There was a Game Ideas Unlimited article of this title that addressed these ideas (not, it should be noted, romance). That article appears to have been lost, and this is an attempt to address the ideas afresh.
We roleplay for many different reasons. Ron Edwards has identified three fundamental motivations, ways in which gamers enjoy games, identified as gamism, narrativism, and simulationism, and described at Places to Go, People to Be in the article Theory 101: Creative Agenda. It is the third of those, simulationism, which is of interest in this article.
What characterizes simulationism is the love of learning, of exploring what something is like; it is in some ways the broadest. We explore places, from Narnia to Saturn 5 to post-apocalyptic earth to Toontown. We explore milieus, from medieval Asia and Europe to the wild west to outer space. We explore professions, real and unreal, from gunslinger and swordfighter to wizard and starship engineer. We even explore what it’s like to face death.
Yet I think one of the most interesting, subtle, and overlooked things that we explore is our own identities.

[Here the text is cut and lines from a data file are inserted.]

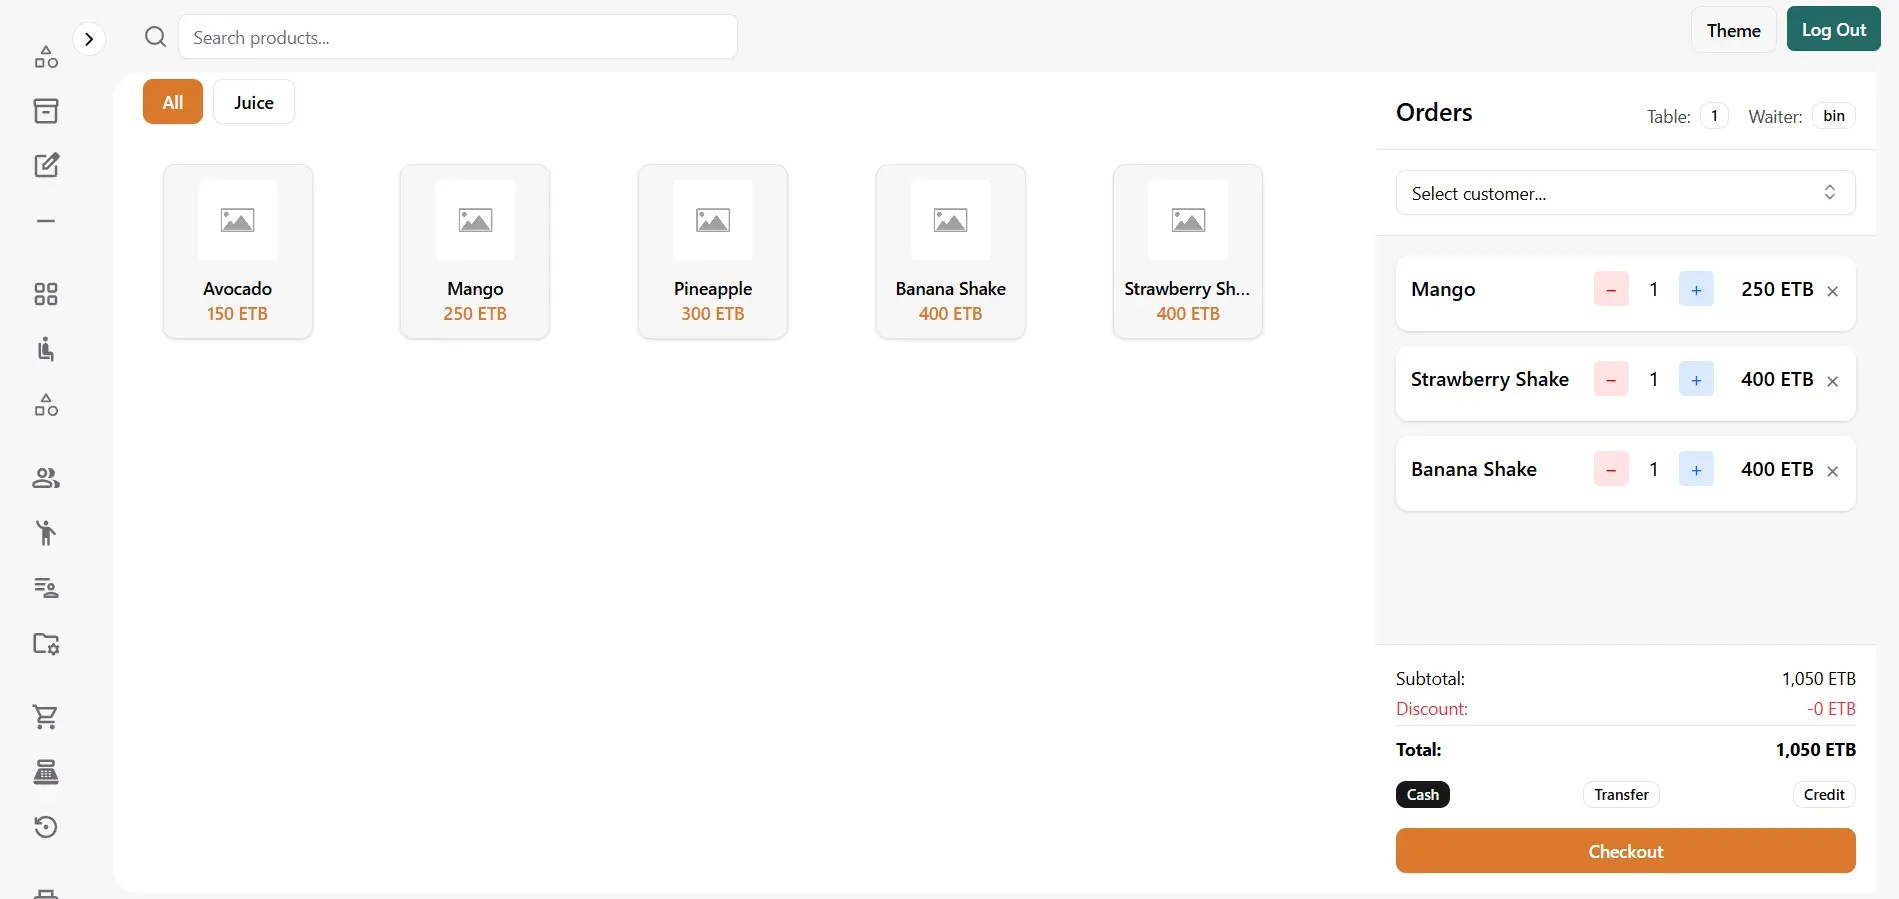The image size is (1899, 899).
Task: Open the shopping cart sidebar icon
Action: pos(46,717)
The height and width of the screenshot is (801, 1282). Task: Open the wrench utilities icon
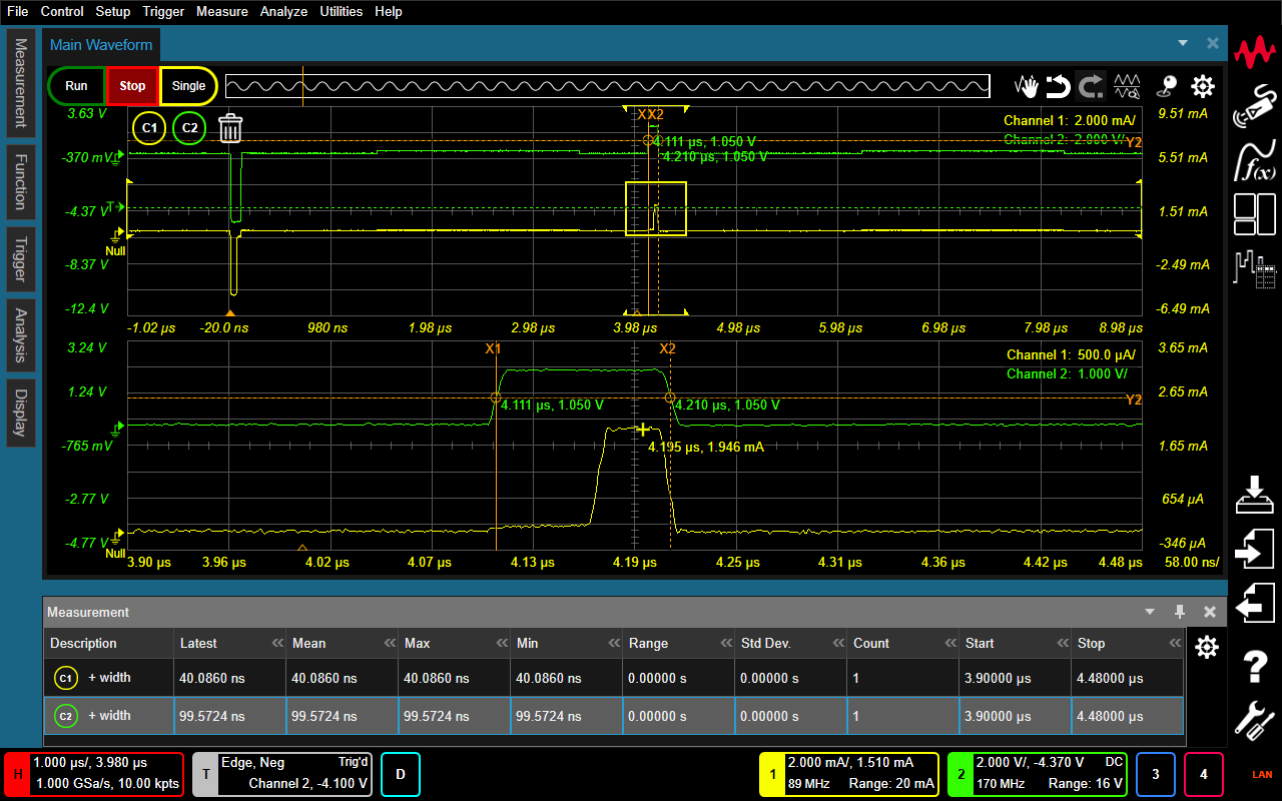point(1255,720)
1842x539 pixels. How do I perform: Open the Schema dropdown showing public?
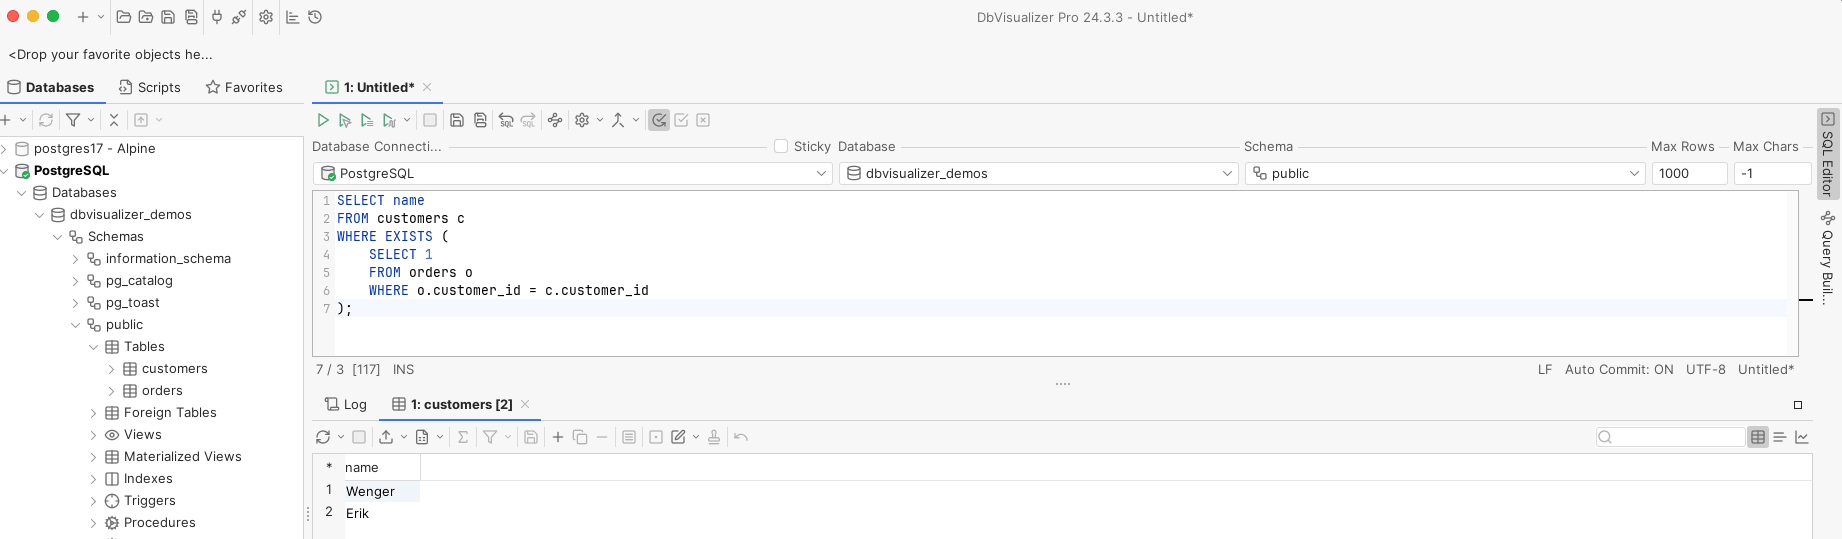(x=1444, y=173)
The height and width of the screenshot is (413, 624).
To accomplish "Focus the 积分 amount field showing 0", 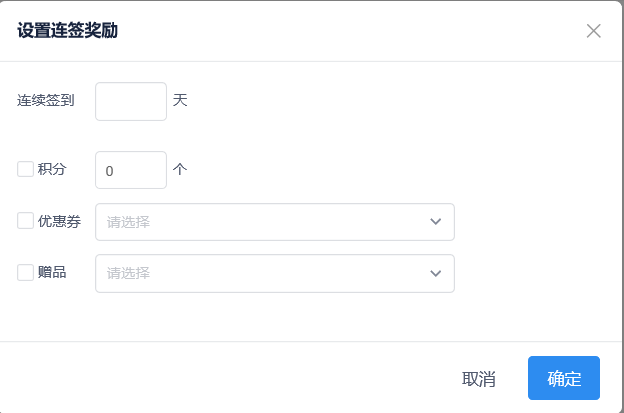I will click(131, 170).
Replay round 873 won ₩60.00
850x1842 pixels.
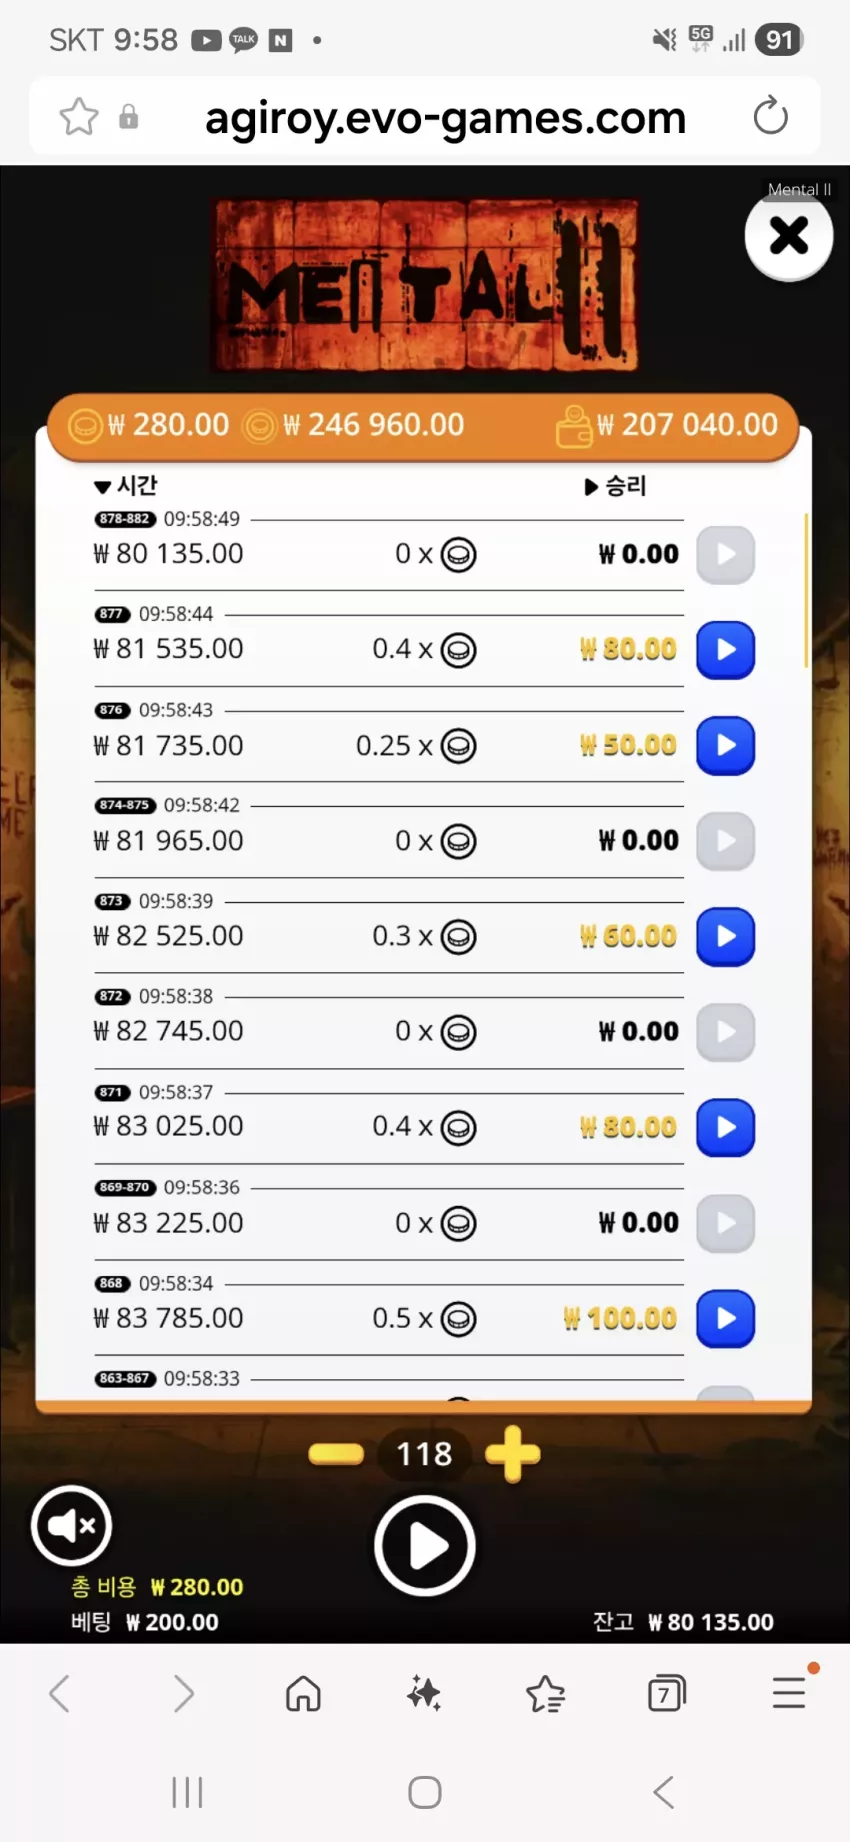[x=725, y=937]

When I choose to be a character, I am tapping into something within myself that aligns with that character. In so doing, I am discovering what I could have been or could yet become. I have always been the kid beaten up by others, but when I play a fighter I find within myself the courage to stand against the bullies, and realize that I could do that. If I play an evil character (which I generally only have done as the referee) I am discovering the depths of my own depravity, my personal selfishness, what I could have been. I reach for my feminine side when I play female characters, and so come to some better understanding of what it would be like to be a woman.
And when my teenaged sons played female characters, or evil characters, this did not bother me in the least. Those are the years in which we are exploring our identities. All of my five sons played female characters at one time or another, and all are heterosexual adults. One of them played a female character on a MUD and had male players asking him on dates. Having them explore their sexuality through role playing games seems a lot safer to me than having them do so out in the world.
And when people play evil characters, I’m comfortable with that, because I trust they will begin to learn the consequences of evil.
The point is that role playing enables us to explore who we might be, and so make more informed choices about who we become. The games are in that sense formative growth experiences, even when you are as old as I am (and I was already a college graduate when I began playing in 1980). They have that impact whether or not you recognize it, but if you do recognize it you can guide the process by choosing roles that explore parts of you that you have left untouched.